Work item: From the entries provided below, copy each line that contains the word "column".

= Beginning of Section =

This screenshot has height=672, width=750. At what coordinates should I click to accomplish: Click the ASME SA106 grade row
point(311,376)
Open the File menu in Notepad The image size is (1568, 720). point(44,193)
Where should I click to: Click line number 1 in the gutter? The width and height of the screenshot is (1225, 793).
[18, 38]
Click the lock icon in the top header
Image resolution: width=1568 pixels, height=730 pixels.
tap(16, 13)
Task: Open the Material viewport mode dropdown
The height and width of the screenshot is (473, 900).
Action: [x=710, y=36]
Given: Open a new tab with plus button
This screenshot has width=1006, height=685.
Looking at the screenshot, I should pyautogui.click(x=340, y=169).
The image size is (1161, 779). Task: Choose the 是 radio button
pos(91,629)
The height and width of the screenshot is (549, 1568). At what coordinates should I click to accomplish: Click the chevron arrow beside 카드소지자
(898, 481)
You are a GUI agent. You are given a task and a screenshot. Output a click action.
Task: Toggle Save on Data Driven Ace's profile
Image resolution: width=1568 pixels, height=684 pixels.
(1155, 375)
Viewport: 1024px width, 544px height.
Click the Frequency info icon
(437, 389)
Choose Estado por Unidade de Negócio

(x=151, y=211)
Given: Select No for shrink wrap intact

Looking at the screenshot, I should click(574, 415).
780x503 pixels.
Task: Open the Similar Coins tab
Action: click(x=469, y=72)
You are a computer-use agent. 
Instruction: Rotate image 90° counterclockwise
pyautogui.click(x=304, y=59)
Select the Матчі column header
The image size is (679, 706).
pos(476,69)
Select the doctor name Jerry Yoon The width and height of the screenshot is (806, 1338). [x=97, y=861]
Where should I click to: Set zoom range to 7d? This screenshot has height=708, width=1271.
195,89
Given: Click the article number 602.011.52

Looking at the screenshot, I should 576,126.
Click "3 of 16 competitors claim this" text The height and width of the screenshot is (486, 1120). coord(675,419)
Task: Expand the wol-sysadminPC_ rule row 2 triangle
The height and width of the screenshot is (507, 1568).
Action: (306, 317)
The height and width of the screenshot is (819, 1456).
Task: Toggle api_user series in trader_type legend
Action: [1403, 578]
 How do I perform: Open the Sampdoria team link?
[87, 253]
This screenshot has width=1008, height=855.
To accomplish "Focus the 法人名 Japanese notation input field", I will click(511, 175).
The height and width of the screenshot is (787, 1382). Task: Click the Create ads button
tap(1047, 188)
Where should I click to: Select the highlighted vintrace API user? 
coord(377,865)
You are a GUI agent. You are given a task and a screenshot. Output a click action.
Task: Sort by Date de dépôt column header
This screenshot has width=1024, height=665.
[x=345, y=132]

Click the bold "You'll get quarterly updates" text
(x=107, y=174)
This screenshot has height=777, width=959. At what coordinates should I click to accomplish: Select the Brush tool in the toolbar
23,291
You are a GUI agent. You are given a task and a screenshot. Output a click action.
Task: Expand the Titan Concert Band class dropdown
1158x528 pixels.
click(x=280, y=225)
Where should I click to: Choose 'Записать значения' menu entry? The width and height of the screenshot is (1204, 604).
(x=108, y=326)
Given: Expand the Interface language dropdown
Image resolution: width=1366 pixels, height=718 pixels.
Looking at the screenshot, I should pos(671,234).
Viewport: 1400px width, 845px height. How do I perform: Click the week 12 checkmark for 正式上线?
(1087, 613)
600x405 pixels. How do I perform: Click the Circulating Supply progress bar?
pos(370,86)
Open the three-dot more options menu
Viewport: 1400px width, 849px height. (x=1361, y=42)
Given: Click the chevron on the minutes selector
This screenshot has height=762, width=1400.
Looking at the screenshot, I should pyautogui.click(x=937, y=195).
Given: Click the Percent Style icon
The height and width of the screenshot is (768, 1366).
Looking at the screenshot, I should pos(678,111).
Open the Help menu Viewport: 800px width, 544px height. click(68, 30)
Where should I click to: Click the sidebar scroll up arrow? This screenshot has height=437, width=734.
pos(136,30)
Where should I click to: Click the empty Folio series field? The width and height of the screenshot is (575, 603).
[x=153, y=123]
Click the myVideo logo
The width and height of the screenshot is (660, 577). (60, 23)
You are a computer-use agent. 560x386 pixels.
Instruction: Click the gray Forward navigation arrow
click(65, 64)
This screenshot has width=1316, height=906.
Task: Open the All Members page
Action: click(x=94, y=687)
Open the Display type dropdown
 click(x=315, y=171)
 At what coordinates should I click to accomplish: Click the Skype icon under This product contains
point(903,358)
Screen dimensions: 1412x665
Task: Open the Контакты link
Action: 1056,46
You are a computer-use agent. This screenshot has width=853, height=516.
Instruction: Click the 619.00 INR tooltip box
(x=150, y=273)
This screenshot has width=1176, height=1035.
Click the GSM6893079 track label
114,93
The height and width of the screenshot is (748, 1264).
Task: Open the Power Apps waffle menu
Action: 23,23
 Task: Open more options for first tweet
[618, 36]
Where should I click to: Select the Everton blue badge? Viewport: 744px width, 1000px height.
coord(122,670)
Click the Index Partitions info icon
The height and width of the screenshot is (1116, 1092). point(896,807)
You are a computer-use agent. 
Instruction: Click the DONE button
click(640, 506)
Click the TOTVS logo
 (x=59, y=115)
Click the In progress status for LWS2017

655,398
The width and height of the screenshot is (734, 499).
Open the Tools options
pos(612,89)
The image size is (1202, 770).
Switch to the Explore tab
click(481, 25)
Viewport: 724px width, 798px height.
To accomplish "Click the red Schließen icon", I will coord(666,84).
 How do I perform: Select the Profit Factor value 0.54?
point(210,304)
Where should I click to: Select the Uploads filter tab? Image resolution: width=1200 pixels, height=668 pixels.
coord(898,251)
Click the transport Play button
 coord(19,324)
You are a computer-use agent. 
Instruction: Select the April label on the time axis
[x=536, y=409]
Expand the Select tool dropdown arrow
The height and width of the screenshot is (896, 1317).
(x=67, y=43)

= End of Section =

The answer:
Select the Матчі column header
Task: Sort by Date de dépôt column header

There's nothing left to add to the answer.